The boyfriend and I had just finalized the dishwasher choice for our new home and were ecstatic to get to the builder to let them know the good news. We also had ulterior motives as we wanted to see if the blue prints had come in yet. Upon our arrival we still had the giddy look on our faces; you know the one new home owners get when they've completed all of their "shopping" tasks. That look was quickly replaced with complete and utter horror when the builder said to us "...we've been meaning to call you guys to discuss a change." The boyfriend I quickly glanced at each other wondering what they meant; neither of us changed anything??

After pulling us into an office and in our persistence they explained to us that the house we chose couldn't be built on the lot we picked. Reason being was because the architectural guidelines had changed and the builder wasn't made aware of these changes. The previous statement is partially true because had the builder done their due diligence they would've known that the house they sold us, that I put money down on and had done all the "shopping" for was not allowed to be built there because it didn't meet the guidelines.

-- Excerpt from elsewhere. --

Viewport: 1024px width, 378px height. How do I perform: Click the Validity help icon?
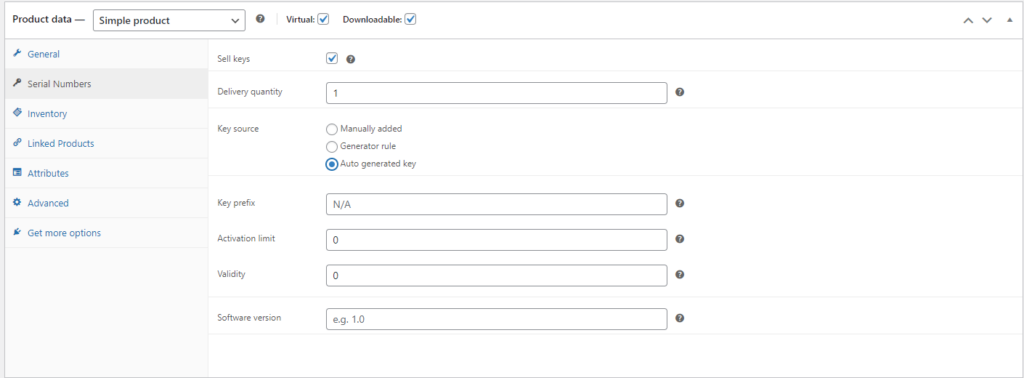[x=679, y=275]
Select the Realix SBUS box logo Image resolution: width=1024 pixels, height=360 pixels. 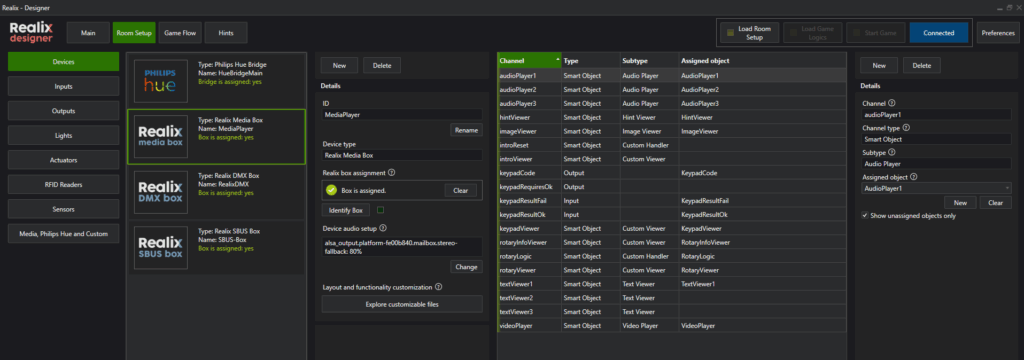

This information would've been so useful before I invested 3 months of my time. Not only was I emotionally attached as I had everything picked out. What do you mean by everything you say? Well if you've ever built a new house before; you know after signing the purchase agreement that you have 21 days after that to go and meet with the electrician, the flooring people, the lighting company, the appliance people, the paint people, the cupboard people and let's not forget the railing, the windows, the door knobs, the doors, the counter tops, the counter top height, the cable outlets...this list could go on...they all have people associated with them because these are all choices that have to be made. So needless to say we were both pretty pissed off because some of these people don't work on weekends forcing us to miss work and make these choices.

After the madness wore off we tried out damndest to get a house plan to work. Unfortunately the builder presented us with house plans that were somewhat thrown together. Despite our efforts we were forced to walk away from the deal and here we sit three months later and still no closer to our dream home...

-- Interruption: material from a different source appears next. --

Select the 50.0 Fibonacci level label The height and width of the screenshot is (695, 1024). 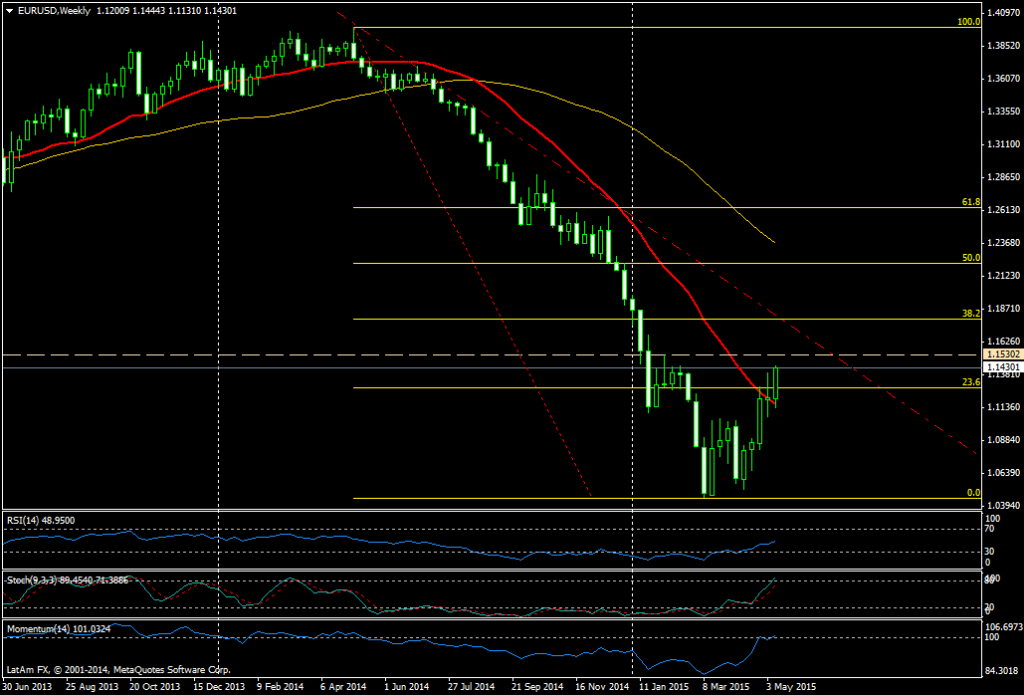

I think the reason it hit us so hard was because not only were we buying a house, but we were making that first big step together. Moving in together, it was the first big step for our future. Now we are forced to start over but with a bit more perspective under our belts. So our journey continues with our gained knowledge hopefully our dreams will no longer be shattered but fulfilled.

We have started looking again and it seems that there is nothing out there that comes close. Have our standards gone up? Yes. Will they ever come down? We're not sure...

Wednesday, July 16, 2008

My Independence Home


***Just a note, that I wrote this a few months back and just found it the other day...thought I would post it anyhow***

It took me 29 years to feel that slice of independence that everyone kept telling me about. Although I left home at the ripe age of 16, I moved in with my Aunt; prior to that I had only lived with my family. After only a year and a half of living with my Aunt, I moved back home to try living with my parents and siblings again…that only seemed to last a short period of time and low and behold I got a place of my own. I was 18 and bartending, I figured with the tips I made that I could afford to live on my own. I think I spent about two weeks of living alone when a friend and co-worker asked if she could move in with me. Hesitantly I agreed and that began my love affair of always having a roommate. 

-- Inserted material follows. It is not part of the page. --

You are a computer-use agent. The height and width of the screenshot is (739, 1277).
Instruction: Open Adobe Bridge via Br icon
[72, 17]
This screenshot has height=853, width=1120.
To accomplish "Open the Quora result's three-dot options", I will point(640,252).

Year after year I would move in with someone new; some roomies lasted longer than others...but still I didn't know what it truly meant to live alone. Until I finally did it; I bought a place of my own and decided I would not let anyone move in with me and I would learn to love living alone.
At first I didn't quite get it; it was so quiet. I will admit I was a bit lonely as there was no one to talk to...but as time went on I learned to love it. If something was a mess, it was because I made it. If something was missing, it was because I misplaced it. I loved this new found freedom of "making it" on my own. I felt so liberated.

For almost 3 years now I've been living alone, but recently my boyfriend and I purchased a house together. Exciting, yes. It’s all I can think about, I honestly can't wait until we move in together. Part of me is scared because we've both lived solo for so long, we have certain routines. But part of me is happy because we'll now get to see more of each other. I know that we'll have that awkward stage of wanting to kill each other, but that will pass knowing that we've both contributed to the purchased of this new home.


While it is sad that I must sell my 'Independence' home, I feel good about it because I know another chapter of my life is beginning. So for now I must bid adieu to my 'Independence' home so that I can move into my 'New Chapter' home. Besides experiencing the joys of living alone in my 'Independence' home; without it I would've never gotten the chance to move into my 'New Chapter' home. So for that...Thank you 'Independence' home.